Vorbild ist, was kriecht, schwimmt, fliegt, läuft und krabbelt – um dann programmiert und trainiert zu werden für die wildesten Umweltbedingungen. Roboter müssen potentielle Temperaturen von mehr als 40 und minus 40 Grad aushalten und sind Gegebenheiten ausgesetzt, bei denen Tiere dahinraffen würden. Bei Marsexpeditionen zum Beispiel, wie das vierbeinige Modell eines Raumfahrt-Lander der NASA zeigt. Der Lander wurde mit Generativem Design entworfen, einer Methode mithilfe Künstlicher Intelligenz und Cloud Computing. Dabei entstehen Formen mit teils an die Natur angelehnten organischen Strukturen, ressourcenschonend modelliert mit möglichst minimal notwendigem Material.
Es gibt libellenähnliche Drohnen, teilautonome Flughunde, hydraulisch angetriebene Vierbeiner mit Reflexalgorithmen, Tentakelgreifarme aus Silikon, polymerbasierte Tausendfüßler, gelenkige Radlerspinnen. Tom Weihmann interessieren vor allem kleine Krabbler. Der Zoologe spezialisiert sich auf die Lokomotion und Bewegungsdynamik von Gliederfüßern, auch Arthropoden genannt. Vor zwei Jahren hat er eine Studie publiziert, deren Ergebnisse unter anderem die Entwicklung energiesparender Fortbewegungsmechanismen von laufenden Robotern vorantreiben sollen. Darin hat er nachgewiesen, dass die Anzahl der Beinpaare einen erheblichen Einfluss auf mögliche Laufdynamiken und damit den Energiehaushalt hat.
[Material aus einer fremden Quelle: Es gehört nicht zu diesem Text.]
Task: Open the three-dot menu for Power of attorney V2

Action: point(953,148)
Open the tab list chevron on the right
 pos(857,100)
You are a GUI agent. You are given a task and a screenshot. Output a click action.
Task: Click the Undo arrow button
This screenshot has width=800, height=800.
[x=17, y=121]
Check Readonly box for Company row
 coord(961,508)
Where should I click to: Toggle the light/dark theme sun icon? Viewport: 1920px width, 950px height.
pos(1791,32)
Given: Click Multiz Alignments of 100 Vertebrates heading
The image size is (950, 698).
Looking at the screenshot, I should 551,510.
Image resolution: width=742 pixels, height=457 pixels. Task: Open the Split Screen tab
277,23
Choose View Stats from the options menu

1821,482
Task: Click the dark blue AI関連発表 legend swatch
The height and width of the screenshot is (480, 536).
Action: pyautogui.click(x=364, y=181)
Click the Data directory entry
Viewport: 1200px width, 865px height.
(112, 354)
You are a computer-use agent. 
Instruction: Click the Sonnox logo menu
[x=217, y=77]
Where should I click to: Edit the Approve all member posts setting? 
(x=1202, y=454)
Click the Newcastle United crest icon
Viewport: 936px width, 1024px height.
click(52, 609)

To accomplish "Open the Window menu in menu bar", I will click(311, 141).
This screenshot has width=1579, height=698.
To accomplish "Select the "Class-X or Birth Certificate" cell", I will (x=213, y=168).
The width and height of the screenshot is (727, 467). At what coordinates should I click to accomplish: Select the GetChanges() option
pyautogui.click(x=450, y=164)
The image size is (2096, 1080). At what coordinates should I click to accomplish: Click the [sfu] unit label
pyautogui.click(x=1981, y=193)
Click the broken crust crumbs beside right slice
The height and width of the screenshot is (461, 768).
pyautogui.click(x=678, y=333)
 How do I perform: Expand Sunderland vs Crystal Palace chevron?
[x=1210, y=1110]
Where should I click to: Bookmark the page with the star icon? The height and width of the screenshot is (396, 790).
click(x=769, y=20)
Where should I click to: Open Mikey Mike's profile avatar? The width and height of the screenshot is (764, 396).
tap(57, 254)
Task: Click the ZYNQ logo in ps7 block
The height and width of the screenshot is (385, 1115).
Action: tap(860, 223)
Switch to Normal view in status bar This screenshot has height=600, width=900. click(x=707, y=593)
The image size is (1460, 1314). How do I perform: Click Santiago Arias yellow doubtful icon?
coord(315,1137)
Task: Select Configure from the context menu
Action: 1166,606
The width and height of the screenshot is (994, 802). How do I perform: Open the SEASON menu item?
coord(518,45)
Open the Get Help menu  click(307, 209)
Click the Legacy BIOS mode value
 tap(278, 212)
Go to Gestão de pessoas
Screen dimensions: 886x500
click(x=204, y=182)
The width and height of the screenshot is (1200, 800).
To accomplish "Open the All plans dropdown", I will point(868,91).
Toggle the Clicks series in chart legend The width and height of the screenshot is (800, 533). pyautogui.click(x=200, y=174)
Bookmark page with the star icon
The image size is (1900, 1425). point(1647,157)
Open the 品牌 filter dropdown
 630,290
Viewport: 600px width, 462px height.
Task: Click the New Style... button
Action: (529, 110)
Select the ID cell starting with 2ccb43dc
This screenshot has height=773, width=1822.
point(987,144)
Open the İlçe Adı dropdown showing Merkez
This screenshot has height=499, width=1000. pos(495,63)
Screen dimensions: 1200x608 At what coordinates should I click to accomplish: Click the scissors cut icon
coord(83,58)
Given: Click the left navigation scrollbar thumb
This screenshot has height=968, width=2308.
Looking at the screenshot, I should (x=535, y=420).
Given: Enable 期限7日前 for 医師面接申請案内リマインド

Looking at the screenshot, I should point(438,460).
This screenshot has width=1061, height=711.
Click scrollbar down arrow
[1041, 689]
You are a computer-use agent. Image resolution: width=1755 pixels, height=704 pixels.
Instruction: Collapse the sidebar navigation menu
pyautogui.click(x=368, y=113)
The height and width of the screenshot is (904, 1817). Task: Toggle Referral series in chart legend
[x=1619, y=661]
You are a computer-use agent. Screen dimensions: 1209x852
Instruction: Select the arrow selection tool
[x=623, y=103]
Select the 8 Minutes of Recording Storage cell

Seine Versuchstiere waren Schaben. Anders als bei langsamer Fortbewegung desynchronisieren sie die Aktivität ihrer sechs Beine. „Bei hoher Laufgeschwindigkeit erzeugt jedes davon seine Kraft zeitlich versetzt zu den anderen“, erklärt Weihmann. Das wiederum begünstigt eine energieeffiziente Stabilität und Koordination bei schneller Fortbewegung. „Im Energieverbrauch sind die vierbeinigen und zweibeinigen Roboter immer noch schlechter als ihre biologischen Vorbilder“, sagt Weihmann. „Das, was die Biologie beitragen kann, sind genau diese Mechanismen, die Tiere über hunderte von Millionen von Jahren evolviert haben.“
Die künstliche Adaption überholt das Original zwangsläufig, muss das vermutlich sogar, um Orte zu erschließen und Dienste zu leisten, die hybride Fähigkeiten erfordern. Thomas Speck sagt, man tendiere dazu, die Grenze zwischen toten und lebendigen Systemen aufzulösen. Die Frage, die ihn, den Bioniker, dabei beschäftigt, ist: Wie weit können wir, wie weit sollten wir gehen?